> ACTIVITY
Your response should be the complete data, transcribed exactly.

> PROVIDED DATA
******************************

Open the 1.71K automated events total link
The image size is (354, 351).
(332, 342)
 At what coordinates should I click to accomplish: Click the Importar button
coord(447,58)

******************************

> SOLUTION BELOW
Open the 1.71K automated events total link
The image size is (354, 351).
(332, 342)
 At what coordinates should I click to accomplish: Click the Importar button
coord(447,58)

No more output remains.